KeyDrive is based in Luxembourg, but the waiver request was granted because complying with the 2013 RAA could violate German privacy law and Moniker’s data is stored in Germany.
Registrar’s technical backend services provider as well as data storage and collection occur on servers hosted and operated in Germany, and is subject to German law. Accordingly, ICANN has determined that it is appropriate to grant Registrar a data retention waiver
Group members Key-Systems AG (a German company) Key-Systems LLC (an American company) also received waivers yesterday.
InternetX, part of Germany-based United Internet, and http.net Internet also had their requests approved.

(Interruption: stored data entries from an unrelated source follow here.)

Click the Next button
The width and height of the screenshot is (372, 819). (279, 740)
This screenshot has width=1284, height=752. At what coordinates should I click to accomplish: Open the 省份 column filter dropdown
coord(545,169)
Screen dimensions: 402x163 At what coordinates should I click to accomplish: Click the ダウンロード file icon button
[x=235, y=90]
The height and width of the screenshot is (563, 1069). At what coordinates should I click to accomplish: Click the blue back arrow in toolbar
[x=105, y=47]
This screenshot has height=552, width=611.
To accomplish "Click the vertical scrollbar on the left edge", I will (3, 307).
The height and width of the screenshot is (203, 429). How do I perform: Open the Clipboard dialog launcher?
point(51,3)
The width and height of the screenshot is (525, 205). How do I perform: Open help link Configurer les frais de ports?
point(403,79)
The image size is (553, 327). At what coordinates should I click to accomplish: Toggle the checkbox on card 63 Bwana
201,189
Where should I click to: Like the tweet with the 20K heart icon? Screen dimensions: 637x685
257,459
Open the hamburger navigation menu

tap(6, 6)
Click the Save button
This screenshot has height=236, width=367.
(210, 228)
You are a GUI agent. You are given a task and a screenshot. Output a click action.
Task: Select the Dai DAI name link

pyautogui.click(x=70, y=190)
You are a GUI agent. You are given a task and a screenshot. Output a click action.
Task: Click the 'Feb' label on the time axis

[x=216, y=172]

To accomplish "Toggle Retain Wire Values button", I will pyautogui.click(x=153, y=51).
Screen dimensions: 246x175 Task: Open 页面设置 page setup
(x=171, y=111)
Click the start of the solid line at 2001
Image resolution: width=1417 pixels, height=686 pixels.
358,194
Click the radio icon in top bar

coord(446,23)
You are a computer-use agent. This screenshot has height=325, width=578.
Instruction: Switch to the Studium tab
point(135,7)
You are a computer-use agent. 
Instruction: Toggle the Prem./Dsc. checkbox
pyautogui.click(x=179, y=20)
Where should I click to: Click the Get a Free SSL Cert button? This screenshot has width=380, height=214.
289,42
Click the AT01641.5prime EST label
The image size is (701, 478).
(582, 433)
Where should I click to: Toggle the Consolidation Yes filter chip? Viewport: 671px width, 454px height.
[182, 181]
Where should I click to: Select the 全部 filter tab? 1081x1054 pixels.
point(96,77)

The waiver process was introduced because the 2013 RAA requires registrars to store customer data long after their domains expire, which registrars’ lawyers say forces them to break local laws.
An EU directive implemented in many European countries says that companies cannot store personal data for longer than it is needed for the purpose for which is was collected.
If you have an account at NameCheap, now might be a good time to think about changing your password.
According to the registrar, hackers based in Russia are using a haul of a reported 4.5 billion username/password combinations to attempt to break into its customers’ accounts.
Some attempts have been successful, NameCheap warned.
The attackers are using credentials stolen from third-party sources in a large-scale, automated attempt to log in to user accounts, disguised as regular users, the company said in a blog post.
The vast majority of these login attempts have been unsuccessful as the data is incorrect or old and passwords have been changed. As a precaution, we are aggressively blocking the IP addresses that appear to be logging in with the stolen password data. We are also logging these IP addresses and will be exporting blocking rules across our network to completely eliminate access to any Namecheap system or service, as well as making this data available to law enforcement.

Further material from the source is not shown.